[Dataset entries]

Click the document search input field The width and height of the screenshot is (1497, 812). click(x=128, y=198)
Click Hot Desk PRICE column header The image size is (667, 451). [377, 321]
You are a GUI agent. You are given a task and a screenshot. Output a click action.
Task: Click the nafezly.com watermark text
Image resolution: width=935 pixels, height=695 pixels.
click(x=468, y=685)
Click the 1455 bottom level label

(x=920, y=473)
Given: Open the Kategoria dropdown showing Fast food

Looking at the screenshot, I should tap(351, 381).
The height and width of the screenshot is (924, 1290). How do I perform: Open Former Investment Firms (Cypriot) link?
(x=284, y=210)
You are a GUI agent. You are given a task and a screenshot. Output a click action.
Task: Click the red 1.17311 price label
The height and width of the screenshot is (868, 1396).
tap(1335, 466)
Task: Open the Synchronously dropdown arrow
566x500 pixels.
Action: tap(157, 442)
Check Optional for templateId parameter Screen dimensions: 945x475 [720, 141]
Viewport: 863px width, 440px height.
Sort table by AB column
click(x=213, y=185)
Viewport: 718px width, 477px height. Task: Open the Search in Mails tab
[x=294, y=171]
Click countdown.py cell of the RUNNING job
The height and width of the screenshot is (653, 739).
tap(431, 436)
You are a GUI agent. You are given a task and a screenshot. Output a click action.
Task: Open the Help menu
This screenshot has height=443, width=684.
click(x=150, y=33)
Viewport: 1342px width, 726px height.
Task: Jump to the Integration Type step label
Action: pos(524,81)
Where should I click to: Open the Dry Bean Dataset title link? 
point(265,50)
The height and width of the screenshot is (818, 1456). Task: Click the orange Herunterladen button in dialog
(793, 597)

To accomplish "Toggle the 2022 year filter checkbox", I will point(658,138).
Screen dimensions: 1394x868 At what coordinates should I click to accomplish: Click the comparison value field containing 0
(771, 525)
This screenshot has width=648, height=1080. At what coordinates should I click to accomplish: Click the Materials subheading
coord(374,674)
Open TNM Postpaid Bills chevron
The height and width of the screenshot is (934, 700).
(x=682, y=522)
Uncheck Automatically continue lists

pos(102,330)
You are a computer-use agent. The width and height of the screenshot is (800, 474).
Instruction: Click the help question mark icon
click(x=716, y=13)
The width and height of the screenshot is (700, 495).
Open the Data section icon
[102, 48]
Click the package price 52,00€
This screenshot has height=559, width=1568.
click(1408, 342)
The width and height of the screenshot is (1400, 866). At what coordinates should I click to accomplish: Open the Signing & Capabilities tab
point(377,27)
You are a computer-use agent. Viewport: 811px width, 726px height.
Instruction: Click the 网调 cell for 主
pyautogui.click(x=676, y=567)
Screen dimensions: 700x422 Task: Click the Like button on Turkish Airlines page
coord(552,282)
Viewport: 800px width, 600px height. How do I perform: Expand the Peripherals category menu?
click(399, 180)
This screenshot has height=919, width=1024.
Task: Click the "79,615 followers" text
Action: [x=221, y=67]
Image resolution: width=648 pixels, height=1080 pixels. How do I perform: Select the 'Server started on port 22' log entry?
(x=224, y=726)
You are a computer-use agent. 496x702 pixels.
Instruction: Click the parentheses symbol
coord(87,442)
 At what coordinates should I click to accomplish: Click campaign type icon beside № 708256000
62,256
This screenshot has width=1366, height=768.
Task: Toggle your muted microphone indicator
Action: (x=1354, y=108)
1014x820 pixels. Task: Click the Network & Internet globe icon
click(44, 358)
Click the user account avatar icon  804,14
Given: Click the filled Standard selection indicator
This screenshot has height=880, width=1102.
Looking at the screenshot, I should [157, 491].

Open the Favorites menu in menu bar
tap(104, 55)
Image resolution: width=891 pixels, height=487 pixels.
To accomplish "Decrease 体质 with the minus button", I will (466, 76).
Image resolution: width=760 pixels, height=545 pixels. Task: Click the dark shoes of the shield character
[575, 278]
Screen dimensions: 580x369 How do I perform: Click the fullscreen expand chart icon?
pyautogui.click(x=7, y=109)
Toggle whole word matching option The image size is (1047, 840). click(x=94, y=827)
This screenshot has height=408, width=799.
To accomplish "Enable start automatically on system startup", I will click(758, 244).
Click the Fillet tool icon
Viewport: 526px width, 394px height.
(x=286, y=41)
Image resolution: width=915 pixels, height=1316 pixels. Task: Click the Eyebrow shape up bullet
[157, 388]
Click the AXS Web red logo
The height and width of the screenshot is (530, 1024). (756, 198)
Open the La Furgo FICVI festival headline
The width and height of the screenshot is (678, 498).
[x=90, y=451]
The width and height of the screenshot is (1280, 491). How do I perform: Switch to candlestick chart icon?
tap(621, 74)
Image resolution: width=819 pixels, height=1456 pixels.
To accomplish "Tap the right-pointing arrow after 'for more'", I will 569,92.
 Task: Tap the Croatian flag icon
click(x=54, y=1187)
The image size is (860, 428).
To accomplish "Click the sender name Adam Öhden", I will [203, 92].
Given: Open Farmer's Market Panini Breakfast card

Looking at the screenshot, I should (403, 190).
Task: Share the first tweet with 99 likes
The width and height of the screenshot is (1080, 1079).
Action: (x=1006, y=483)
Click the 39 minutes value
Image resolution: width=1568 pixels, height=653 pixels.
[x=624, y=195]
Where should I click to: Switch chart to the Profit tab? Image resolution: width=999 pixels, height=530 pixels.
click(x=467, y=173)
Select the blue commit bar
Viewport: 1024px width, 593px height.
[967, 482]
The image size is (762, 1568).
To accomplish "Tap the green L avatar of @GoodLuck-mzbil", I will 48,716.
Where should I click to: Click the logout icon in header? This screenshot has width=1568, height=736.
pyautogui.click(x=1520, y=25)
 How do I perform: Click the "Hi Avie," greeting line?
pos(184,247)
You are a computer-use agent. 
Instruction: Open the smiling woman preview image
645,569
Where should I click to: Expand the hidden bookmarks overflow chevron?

What is expected.
The response has to give back every record verbatim.

Output for this exercise.
Click the document search input field The width and height of the screenshot is (1497, 812). click(x=128, y=198)
Click Hot Desk PRICE column header The image size is (667, 451). [377, 321]
You are a GUI agent. You are given a task and a screenshot. Output a click action.
Task: Click the nafezly.com watermark text
Image resolution: width=935 pixels, height=695 pixels.
click(x=468, y=685)
Click the 1455 bottom level label

(x=920, y=473)
Given: Open the Kategoria dropdown showing Fast food

Looking at the screenshot, I should tap(351, 381).
The height and width of the screenshot is (924, 1290). How do I perform: Open Former Investment Firms (Cypriot) link?
(x=284, y=210)
You are a GUI agent. You are given a task and a screenshot. Output a click action.
Task: Click the red 1.17311 price label
The height and width of the screenshot is (868, 1396).
tap(1335, 466)
Task: Open the Synchronously dropdown arrow
566x500 pixels.
Action: tap(157, 442)
Check Optional for templateId parameter Screen dimensions: 945x475 [720, 141]
Viewport: 863px width, 440px height.
Sort table by AB column
click(x=213, y=185)
Viewport: 718px width, 477px height. Task: Open the Search in Mails tab
[x=294, y=171]
Click countdown.py cell of the RUNNING job
The height and width of the screenshot is (653, 739).
tap(431, 436)
You are a GUI agent. You are given a task and a screenshot. Output a click action.
Task: Open the Help menu
This screenshot has height=443, width=684.
click(x=150, y=33)
Viewport: 1342px width, 726px height.
Task: Jump to the Integration Type step label
Action: pos(524,81)
Where should I click to: Open the Dry Bean Dataset title link? 
point(265,50)
The height and width of the screenshot is (818, 1456). Task: Click the orange Herunterladen button in dialog
(793, 597)

To accomplish "Toggle the 2022 year filter checkbox", I will point(658,138).
Screen dimensions: 1394x868 At what coordinates should I click to accomplish: Click the comparison value field containing 0
(771, 525)
This screenshot has width=648, height=1080. At what coordinates should I click to accomplish: Click the Materials subheading
coord(374,674)
Open TNM Postpaid Bills chevron
The height and width of the screenshot is (934, 700).
(x=682, y=522)
Uncheck Automatically continue lists

pos(102,330)
You are a computer-use agent. The width and height of the screenshot is (800, 474).
Instruction: Click the help question mark icon
click(x=716, y=13)
The width and height of the screenshot is (700, 495).
Open the Data section icon
[102, 48]
Click the package price 52,00€
This screenshot has height=559, width=1568.
click(1408, 342)
The width and height of the screenshot is (1400, 866). At what coordinates should I click to accomplish: Open the Signing & Capabilities tab
point(377,27)
You are a computer-use agent. Viewport: 811px width, 726px height.
Instruction: Click the 网调 cell for 主
pyautogui.click(x=676, y=567)
Screen dimensions: 700x422 Task: Click the Like button on Turkish Airlines page
coord(552,282)
Viewport: 800px width, 600px height. How do I perform: Expand the Peripherals category menu?
click(399, 180)
This screenshot has height=919, width=1024.
Task: Click the "79,615 followers" text
Action: [x=221, y=67]
Image resolution: width=648 pixels, height=1080 pixels. How do I perform: Select the 'Server started on port 22' log entry?
(x=224, y=726)
You are a computer-use agent. 496x702 pixels.
Instruction: Click the parentheses symbol
coord(87,442)
 At what coordinates should I click to accomplish: Click campaign type icon beside № 708256000
62,256
This screenshot has width=1366, height=768.
Task: Toggle your muted microphone indicator
Action: (x=1354, y=108)
1014x820 pixels. Task: Click the Network & Internet globe icon
click(44, 358)
Click the user account avatar icon  804,14
Given: Click the filled Standard selection indicator
This screenshot has height=880, width=1102.
Looking at the screenshot, I should [157, 491].

Open the Favorites menu in menu bar
tap(104, 55)
Image resolution: width=891 pixels, height=487 pixels.
To accomplish "Decrease 体质 with the minus button", I will (466, 76).
Image resolution: width=760 pixels, height=545 pixels. Task: Click the dark shoes of the shield character
[575, 278]
Screen dimensions: 580x369 How do I perform: Click the fullscreen expand chart icon?
pyautogui.click(x=7, y=109)
Toggle whole word matching option The image size is (1047, 840). click(x=94, y=827)
This screenshot has height=408, width=799.
To accomplish "Enable start automatically on system startup", I will click(758, 244).
Click the Fillet tool icon
Viewport: 526px width, 394px height.
(x=286, y=41)
Image resolution: width=915 pixels, height=1316 pixels. Task: Click the Eyebrow shape up bullet
[157, 388]
Click the AXS Web red logo
The height and width of the screenshot is (530, 1024). (756, 198)
Open the La Furgo FICVI festival headline
The width and height of the screenshot is (678, 498).
[x=90, y=451]
The width and height of the screenshot is (1280, 491). How do I perform: Switch to candlestick chart icon?
tap(621, 74)
Image resolution: width=819 pixels, height=1456 pixels.
To accomplish "Tap the right-pointing arrow after 'for more'", I will 569,92.
 Task: Tap the Croatian flag icon
click(x=54, y=1187)
The image size is (860, 428).
To accomplish "Click the sender name Adam Öhden", I will [203, 92].
Given: Open Farmer's Market Panini Breakfast card

Looking at the screenshot, I should (403, 190).
Task: Share the first tweet with 99 likes
The width and height of the screenshot is (1080, 1079).
Action: (x=1006, y=483)
Click the 39 minutes value
Image resolution: width=1568 pixels, height=653 pixels.
[x=624, y=195]
Where should I click to: Switch chart to the Profit tab? Image resolution: width=999 pixels, height=530 pixels.
click(x=467, y=173)
Select the blue commit bar
Viewport: 1024px width, 593px height.
[967, 482]
The image size is (762, 1568).
To accomplish "Tap the green L avatar of @GoodLuck-mzbil", I will 48,716.
Where should I click to: Click the logout icon in header? This screenshot has width=1568, height=736.
pyautogui.click(x=1520, y=25)
 How do I perform: Click the "Hi Avie," greeting line?
pos(184,247)
You are a computer-use agent. 
Instruction: Open the smiling woman preview image
645,569
Where should I click to: Expand the hidden bookmarks overflow chevron?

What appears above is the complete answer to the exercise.